### Document extract:

Portrait of Mr. George Bailey signed, inscribed and dated 'Sketch of Mr. Geo. Bailey/by Richd Dadd. August 13th 1855/Bethlehem Hospital London' (lower left) watercolour 25.5 x 17.5cm (10 1/16 x 6 7/8in).
Richard Dadd (1817-1886) was admitted to the State Criminal Lunatic Department of Bethlem Hospital, London on 22nd August 1844. He was there at the behest of the Home Office, as a prisoner who was criminally insane, rather than as a patient. He had famously committed patricide in Cobham Park and attempted homicide on a train in France, before being arrested by French authorities. By the time he painted the present lot in 1855, he was 11 years into his 20 year stay at Bethlem before he was transferred to Broadmoor asylum. It was during this time he seems to have settled into a working routine that saw him produce his most famous paintings. The year this lot was produced, 1855, is interesting because it was the year he started his well known masterpiece The Fairy Feller's Master-Stroke, which is still such a popular attraction at Tate Britain.
The present lot is not the only example of Dadd painting portraits of the staff at Bethlem. There is a similar portrait of the warder John McDonald in the Bethlem Royal Hospital collection which uses his 'stipple' technique. There is also an oil portrait of a Broadmoor officer painted in 1875 within the same collection. In the present lot he uses the wash technique of his youth that he also employed in his other long running project of the same period, the Passions. It displays his natural facility with watercolour, that had made him such a promising young artist before he committed his crimes. It is also a strong riposte against the school of thought that attempts to read Dadd's lifestory into every picture and projects an agenda onto his paintings. This watercolour is an example of a great talent showing fluency and mastery of a medium. Unlike his more famous fairy paintings, where onlookers can choose to interpret each detail, this picture shows more direct handling in a traditional manner.
Nothing is known about George Bailey other than that he was formally employed by Bethlem during this period. The fact that he and others sat for Dadd is evidence that by this time he was calm and they were happy to encourage his talents. The behaviour they would have encountered is recorded in his official Bethlem case notes, 'he can be a very sensible and agreeable companion, and shew[sic] in conversation, a mind once well educated and thoroughly informed in all the particulars of his profession in which he still shines and would it is thought have pre-eminently excelled had circumstances not opposed.'1
Dadd's story is one of talent colliding with disturbing tragedy. This watercolour is more a reminder of the former than a symbol of the latter.

### Available data:

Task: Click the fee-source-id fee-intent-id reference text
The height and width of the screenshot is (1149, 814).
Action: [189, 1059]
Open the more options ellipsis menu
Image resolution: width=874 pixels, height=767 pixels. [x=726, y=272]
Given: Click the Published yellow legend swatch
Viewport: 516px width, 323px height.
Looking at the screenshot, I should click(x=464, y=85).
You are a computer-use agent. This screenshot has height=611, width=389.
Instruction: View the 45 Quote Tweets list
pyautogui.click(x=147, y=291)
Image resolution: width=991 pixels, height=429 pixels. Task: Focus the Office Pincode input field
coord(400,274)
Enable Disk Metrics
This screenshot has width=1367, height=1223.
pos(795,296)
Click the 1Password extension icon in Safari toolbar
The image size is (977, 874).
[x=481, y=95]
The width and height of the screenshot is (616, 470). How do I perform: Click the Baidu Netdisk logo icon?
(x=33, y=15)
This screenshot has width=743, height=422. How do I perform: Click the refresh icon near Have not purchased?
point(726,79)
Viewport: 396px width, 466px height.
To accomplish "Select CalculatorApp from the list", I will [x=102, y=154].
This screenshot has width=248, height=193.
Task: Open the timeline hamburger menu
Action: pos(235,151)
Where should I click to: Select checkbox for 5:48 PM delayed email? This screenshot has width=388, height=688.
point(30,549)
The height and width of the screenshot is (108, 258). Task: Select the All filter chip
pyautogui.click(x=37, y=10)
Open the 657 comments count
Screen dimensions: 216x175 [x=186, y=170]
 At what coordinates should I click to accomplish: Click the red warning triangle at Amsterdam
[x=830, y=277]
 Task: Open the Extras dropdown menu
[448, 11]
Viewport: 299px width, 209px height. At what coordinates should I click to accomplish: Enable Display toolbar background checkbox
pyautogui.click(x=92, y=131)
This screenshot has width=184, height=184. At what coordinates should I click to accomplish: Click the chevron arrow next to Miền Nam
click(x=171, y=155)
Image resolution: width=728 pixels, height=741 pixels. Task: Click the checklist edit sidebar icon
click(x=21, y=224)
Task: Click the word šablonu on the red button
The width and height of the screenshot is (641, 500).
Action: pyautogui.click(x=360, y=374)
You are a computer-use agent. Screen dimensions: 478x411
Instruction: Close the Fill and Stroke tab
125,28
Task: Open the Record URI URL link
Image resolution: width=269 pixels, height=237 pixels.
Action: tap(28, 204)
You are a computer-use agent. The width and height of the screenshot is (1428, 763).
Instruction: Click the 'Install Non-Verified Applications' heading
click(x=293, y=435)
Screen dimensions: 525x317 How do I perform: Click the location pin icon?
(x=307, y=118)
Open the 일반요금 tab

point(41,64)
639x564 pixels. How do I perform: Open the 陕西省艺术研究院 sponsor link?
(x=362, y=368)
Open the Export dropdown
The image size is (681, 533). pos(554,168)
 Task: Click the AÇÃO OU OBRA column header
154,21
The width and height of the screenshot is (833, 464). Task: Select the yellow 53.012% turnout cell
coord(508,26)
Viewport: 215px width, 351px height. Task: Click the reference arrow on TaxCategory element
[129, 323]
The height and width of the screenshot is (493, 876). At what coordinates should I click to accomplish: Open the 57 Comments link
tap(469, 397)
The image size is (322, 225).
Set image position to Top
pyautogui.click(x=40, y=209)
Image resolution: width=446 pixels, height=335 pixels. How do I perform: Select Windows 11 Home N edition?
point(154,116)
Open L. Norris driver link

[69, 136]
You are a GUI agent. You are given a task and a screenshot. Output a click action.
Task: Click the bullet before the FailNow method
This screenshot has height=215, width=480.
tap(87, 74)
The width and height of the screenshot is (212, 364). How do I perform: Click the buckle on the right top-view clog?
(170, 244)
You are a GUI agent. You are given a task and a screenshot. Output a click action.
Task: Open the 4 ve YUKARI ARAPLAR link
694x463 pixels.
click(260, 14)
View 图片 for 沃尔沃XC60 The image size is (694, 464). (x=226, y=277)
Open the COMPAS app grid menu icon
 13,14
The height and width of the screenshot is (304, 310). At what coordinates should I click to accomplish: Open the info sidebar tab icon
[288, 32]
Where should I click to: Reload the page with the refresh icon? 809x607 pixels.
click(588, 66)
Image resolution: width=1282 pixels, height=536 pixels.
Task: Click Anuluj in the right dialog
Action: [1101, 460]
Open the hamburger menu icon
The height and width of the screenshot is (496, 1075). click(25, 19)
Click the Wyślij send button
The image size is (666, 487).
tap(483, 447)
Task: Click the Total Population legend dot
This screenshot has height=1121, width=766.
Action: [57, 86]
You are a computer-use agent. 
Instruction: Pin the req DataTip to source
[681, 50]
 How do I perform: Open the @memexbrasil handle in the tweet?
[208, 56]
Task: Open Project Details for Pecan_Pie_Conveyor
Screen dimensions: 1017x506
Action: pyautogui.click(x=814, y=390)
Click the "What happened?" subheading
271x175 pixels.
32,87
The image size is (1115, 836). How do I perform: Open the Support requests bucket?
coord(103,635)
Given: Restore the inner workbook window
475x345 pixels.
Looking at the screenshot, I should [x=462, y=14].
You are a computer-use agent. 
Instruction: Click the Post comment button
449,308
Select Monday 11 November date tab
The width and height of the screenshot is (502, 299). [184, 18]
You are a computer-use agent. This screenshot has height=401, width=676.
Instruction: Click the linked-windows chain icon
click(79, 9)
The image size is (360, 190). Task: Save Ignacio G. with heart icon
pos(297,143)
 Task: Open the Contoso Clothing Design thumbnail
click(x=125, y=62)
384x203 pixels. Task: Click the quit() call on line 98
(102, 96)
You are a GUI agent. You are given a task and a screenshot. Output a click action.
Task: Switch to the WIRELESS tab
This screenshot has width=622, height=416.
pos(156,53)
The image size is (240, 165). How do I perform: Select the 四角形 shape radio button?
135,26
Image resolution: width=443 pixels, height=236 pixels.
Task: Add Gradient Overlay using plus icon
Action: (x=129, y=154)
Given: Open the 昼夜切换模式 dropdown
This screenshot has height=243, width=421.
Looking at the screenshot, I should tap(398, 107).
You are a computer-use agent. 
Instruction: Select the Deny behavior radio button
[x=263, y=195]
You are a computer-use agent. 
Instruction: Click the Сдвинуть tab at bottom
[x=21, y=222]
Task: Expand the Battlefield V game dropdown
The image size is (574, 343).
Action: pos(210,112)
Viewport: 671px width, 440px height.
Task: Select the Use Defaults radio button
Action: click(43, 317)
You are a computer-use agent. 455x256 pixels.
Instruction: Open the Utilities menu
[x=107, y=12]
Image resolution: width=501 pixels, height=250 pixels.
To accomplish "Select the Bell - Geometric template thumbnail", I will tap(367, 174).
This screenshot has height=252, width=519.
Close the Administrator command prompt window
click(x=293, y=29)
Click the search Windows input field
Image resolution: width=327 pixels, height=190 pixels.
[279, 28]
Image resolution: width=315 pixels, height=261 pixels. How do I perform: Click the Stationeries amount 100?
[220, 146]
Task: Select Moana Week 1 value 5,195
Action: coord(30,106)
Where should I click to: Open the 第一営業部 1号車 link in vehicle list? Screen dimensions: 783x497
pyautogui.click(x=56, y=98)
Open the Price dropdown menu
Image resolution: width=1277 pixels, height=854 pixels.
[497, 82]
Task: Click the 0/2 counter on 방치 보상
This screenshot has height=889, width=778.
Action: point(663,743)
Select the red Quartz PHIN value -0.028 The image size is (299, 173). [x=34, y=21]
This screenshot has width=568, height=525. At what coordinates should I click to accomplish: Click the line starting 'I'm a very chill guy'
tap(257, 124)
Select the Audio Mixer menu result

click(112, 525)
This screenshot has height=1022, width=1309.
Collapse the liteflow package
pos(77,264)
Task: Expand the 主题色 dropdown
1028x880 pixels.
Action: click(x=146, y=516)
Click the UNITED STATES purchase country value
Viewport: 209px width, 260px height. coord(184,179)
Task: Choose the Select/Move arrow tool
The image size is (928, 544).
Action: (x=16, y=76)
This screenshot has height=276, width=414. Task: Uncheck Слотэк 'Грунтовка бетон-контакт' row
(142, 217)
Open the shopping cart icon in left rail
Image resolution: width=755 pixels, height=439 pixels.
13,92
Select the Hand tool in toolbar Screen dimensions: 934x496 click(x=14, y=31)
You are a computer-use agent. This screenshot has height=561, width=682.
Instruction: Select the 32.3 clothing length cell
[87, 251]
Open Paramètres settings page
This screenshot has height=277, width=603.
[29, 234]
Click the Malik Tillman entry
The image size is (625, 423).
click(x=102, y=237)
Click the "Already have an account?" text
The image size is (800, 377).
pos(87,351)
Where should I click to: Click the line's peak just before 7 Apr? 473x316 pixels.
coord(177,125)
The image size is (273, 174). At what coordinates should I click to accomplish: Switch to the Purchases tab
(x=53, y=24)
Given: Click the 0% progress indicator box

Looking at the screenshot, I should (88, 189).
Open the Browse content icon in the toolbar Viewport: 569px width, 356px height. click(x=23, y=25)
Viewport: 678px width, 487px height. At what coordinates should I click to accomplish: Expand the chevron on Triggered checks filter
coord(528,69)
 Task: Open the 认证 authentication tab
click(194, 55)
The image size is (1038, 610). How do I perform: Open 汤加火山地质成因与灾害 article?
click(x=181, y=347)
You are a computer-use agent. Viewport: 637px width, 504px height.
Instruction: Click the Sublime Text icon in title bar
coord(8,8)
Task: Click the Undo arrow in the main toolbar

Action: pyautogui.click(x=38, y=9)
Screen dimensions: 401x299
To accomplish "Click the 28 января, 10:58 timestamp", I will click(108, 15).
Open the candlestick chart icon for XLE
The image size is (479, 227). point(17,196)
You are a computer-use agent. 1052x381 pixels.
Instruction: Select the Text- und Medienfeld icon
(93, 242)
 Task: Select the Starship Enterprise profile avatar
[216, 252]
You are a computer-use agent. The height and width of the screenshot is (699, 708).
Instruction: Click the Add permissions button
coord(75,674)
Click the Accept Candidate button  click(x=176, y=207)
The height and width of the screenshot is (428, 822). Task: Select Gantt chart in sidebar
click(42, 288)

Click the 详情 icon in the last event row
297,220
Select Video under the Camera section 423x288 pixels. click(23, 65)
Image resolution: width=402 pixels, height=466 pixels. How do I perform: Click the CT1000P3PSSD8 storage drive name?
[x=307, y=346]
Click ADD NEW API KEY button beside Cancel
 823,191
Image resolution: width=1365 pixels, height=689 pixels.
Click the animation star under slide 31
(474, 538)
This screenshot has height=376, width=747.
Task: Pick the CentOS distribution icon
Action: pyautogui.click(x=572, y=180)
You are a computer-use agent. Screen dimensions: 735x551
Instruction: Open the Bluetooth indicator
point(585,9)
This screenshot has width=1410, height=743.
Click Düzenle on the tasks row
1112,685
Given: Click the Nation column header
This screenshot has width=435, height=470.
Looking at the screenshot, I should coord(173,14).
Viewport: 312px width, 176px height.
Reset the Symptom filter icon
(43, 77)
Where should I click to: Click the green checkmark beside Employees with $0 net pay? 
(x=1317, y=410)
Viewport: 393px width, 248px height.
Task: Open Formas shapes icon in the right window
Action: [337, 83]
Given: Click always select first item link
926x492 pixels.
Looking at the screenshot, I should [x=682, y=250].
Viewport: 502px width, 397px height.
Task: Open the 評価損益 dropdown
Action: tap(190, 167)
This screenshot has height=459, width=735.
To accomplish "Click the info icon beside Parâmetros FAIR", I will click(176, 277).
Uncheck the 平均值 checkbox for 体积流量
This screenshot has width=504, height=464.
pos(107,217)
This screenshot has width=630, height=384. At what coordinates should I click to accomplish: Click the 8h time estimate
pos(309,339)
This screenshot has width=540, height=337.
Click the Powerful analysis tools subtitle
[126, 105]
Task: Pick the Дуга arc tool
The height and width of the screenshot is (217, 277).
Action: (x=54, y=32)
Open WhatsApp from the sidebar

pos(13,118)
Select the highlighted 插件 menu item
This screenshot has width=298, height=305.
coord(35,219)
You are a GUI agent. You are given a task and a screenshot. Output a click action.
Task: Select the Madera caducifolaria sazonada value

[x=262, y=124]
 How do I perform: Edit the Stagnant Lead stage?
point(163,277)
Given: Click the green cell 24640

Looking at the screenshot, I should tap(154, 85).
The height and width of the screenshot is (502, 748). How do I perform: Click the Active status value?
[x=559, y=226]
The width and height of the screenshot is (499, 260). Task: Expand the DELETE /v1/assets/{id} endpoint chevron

### Aim of the task:
According to the text on Richard Dadd's portrait of George Bailey, on what date was Dadd admitted to Bethlem Hospital? None of the entries are needed for this.

### Solution:
22nd August 1844